Find the line containing "Click the Save (保存) floppy disk icon" in the entries below. Restate it and each line after it, word for word, up to and including the line containing "Given: Open the".

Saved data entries
• • • • • • •

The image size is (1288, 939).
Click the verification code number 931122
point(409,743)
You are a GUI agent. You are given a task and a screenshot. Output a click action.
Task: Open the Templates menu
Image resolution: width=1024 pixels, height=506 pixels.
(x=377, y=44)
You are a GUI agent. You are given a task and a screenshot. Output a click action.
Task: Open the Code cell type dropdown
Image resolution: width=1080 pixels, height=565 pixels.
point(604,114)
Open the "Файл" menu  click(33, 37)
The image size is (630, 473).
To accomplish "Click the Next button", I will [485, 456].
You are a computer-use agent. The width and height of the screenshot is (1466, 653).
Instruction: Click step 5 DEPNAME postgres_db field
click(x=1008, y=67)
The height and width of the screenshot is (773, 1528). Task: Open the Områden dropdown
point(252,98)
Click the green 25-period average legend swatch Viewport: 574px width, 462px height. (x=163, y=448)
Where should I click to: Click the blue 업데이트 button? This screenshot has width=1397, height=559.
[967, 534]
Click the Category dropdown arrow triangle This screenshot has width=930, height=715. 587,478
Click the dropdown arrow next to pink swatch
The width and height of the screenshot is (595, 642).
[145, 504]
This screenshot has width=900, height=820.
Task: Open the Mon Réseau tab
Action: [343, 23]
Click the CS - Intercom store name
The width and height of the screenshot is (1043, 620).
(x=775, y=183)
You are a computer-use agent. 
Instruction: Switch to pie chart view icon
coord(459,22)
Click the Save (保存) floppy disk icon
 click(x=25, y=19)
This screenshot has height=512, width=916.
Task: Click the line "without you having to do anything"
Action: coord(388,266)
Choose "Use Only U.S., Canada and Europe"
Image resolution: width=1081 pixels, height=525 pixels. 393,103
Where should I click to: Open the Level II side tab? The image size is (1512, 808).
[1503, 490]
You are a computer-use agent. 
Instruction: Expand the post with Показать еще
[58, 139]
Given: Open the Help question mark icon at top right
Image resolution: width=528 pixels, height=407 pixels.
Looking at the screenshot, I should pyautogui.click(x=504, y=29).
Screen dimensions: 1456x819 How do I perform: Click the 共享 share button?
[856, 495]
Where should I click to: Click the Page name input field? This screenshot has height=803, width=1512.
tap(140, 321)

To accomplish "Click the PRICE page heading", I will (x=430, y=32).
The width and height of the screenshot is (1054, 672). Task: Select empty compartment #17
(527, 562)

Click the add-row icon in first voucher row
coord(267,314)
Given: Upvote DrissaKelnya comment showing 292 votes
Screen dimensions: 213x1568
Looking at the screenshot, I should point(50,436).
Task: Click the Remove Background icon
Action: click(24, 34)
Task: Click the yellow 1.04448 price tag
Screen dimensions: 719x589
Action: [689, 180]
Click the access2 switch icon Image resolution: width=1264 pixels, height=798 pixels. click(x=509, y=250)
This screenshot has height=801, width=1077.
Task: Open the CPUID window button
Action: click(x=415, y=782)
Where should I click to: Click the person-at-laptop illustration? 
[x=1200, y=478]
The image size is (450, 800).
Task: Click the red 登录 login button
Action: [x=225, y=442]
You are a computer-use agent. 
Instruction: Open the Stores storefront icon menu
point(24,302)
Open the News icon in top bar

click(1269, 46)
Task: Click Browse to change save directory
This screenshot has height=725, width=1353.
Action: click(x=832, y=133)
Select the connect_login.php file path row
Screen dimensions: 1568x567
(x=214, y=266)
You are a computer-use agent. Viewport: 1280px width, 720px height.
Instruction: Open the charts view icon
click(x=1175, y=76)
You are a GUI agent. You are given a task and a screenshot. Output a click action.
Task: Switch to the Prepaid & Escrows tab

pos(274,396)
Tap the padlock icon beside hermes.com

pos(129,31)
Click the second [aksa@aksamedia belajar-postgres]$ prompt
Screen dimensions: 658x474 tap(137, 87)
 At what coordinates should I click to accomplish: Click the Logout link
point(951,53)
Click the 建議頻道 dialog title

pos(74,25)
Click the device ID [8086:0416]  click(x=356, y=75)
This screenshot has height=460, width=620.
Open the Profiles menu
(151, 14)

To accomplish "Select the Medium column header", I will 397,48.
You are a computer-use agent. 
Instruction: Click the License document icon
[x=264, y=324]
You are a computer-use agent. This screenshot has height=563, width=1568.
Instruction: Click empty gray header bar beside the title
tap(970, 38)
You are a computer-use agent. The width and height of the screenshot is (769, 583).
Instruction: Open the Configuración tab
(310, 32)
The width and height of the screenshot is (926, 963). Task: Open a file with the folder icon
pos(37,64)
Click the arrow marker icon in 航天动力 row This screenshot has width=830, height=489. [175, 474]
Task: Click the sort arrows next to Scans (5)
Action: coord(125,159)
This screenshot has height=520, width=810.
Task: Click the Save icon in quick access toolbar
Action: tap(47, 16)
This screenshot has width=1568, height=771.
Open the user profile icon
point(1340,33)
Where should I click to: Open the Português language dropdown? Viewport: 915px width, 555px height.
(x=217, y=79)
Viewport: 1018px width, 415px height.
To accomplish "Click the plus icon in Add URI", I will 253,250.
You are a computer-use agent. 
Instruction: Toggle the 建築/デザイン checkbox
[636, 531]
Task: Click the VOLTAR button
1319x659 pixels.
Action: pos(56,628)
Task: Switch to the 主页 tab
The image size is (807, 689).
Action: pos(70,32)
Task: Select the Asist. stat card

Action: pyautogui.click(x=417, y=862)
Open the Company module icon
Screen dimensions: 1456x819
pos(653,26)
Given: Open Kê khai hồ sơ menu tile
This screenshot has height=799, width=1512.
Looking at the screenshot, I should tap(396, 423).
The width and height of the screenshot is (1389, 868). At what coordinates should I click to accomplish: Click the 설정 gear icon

• • • • • • •

• Task result:
Click the Save (保存) floppy disk icon
 click(x=25, y=19)
This screenshot has height=512, width=916.
Task: Click the line "without you having to do anything"
Action: coord(388,266)
Choose "Use Only U.S., Canada and Europe"
Image resolution: width=1081 pixels, height=525 pixels. 393,103
Where should I click to: Open the Level II side tab? The image size is (1512, 808).
[1503, 490]
You are a computer-use agent. 
Instruction: Expand the post with Показать еще
[58, 139]
Given: Open the Help question mark icon at top right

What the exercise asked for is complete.